Perhaps there is some marginal utility in being able to run the tool on unannotated raw sequences but I can't see it myself. What use is a distance comparison when the sequences compared could vary considerably in length, with some extending potentially into the UTRs and others into the constant region? Whatever benefit there might be is, to me, greatly outweighed by the corresponding difficulty today in running the length and hotspot analyses on a defined region following annotation.

A number of functions calculate only over the junction - GRAVY, Atchley and so on. I think that needs to be drawn out a little more in the documentation.

I suggest that the documentation should explicitly state that the aligned sequence and germline must be IMGT-aligned, and that analyses (such as distance calculations) that won't handle a gapped alignment are run on a de-gapped copy of the aligned sequence, rather than the raw sequence. This is a small change that would mainly affect the documentation, but it would ensure that analyses are run on a defined region - the variable region - which is the region that's really of interest for the time being.

A small enhancement, which would address the length issue, would be to allow the user to specify a mask, and to run calculations on that mask rather than on the entire aligned sequence. For example the user could say that they wanted calculations run on codons 56-65 of the IMGT-aligned sequences (which happens to correspond to IMGT CDR2). That would also allow (as a further enhancement) those calculations which are currently restricted to the junction to be run on user-defined regions, which, to me, would be a useful extension.

Putting the column dependencies into the help as opposed to higher-level documentation feels like a good way to go, particularly if they can be automatically derived from the code in some way so that they are guaranteed to be up to date. But we should also try to reduce the hard-coded dependencies on specific columns as much as possible and I've tried to suggest a way that could be done with relatively small impact on the code base. Let me know what you think.

All the best

William

matsen commented 5 years ago

Dear William--

Thank you very much for thinking about these issues.

I wanted to clarify that our original intention in taking unaligned sequences was to have some statistics that could not be biased by further processing. For example, aligned sequences can be messed up by having the wrong germline set. However, I think that you are right that utility overrides principles in this case. I personally hadn't thought about length heterogeneity, and there's no real way to deal with that without having alignments.

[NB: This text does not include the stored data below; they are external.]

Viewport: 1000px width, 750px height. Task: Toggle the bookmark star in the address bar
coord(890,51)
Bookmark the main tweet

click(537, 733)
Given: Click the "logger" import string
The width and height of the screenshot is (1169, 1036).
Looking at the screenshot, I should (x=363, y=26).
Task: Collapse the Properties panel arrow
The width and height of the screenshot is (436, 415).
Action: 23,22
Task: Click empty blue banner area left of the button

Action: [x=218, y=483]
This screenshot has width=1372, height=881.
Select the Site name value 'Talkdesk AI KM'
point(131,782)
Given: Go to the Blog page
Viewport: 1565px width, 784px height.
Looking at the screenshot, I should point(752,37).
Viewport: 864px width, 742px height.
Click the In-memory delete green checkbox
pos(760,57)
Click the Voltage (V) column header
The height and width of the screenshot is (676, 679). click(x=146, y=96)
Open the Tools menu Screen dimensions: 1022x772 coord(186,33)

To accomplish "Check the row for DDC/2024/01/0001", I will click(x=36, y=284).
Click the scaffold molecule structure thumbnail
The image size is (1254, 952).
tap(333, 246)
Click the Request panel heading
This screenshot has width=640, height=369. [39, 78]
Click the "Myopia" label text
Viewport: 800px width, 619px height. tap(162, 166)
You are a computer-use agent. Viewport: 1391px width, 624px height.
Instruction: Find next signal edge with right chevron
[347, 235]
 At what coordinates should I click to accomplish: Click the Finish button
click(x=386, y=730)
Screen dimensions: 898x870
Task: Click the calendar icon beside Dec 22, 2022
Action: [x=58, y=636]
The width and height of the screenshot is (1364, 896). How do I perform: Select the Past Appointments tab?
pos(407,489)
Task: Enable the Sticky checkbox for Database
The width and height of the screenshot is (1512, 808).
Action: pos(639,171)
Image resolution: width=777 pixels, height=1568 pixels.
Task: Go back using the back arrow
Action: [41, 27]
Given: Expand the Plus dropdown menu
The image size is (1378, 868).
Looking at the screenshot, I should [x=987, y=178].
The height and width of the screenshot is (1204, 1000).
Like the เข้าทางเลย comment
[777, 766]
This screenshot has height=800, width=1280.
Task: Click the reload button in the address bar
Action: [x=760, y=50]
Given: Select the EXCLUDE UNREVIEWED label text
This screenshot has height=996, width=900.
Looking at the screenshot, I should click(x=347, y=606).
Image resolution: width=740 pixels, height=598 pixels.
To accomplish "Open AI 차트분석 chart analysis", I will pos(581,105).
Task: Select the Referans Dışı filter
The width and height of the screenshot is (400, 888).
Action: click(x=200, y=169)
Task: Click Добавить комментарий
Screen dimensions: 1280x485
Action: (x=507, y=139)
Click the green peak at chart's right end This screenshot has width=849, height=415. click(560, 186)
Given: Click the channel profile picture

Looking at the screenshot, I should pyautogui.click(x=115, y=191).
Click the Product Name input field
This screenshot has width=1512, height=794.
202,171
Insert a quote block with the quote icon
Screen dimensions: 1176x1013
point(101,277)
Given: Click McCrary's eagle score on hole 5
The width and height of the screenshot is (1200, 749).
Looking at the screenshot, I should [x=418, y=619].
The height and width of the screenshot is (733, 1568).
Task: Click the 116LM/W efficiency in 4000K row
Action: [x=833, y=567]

Branden and I chatted and he's going to look into moving into using the aligned sequences here. He may be reaching out to you for help.

Again, thanks.

williamdlees commented 5 years ago

Thanks Erick, and Branden. I can understand the concern re. bias. Very happy to help in any way I can to come up with a straightforward approach to address all these issues, which I think is achievable.

javh commented 5 years ago

I see that you use the aligned sequences with some shazam functions. The mutability matrix and substitution matrix functions require IMGT-gapped alignments (by the way, the docs also warn explicitly that ambiguous nucleotides must not be present). I am not sure how well those functions would work with some other alignment, but given their nature I'd expect that they would at least require in-frame codon-based alignments. The docs for calcBaseline are not explicit but I suspect it may also be expecting an IMGT alignment.

Just to chime in briefly here, most things in alakazam/shazam expect IMGT numbered sequences, unless they operate exclusively on the junction region (in which case they require identical length junctions).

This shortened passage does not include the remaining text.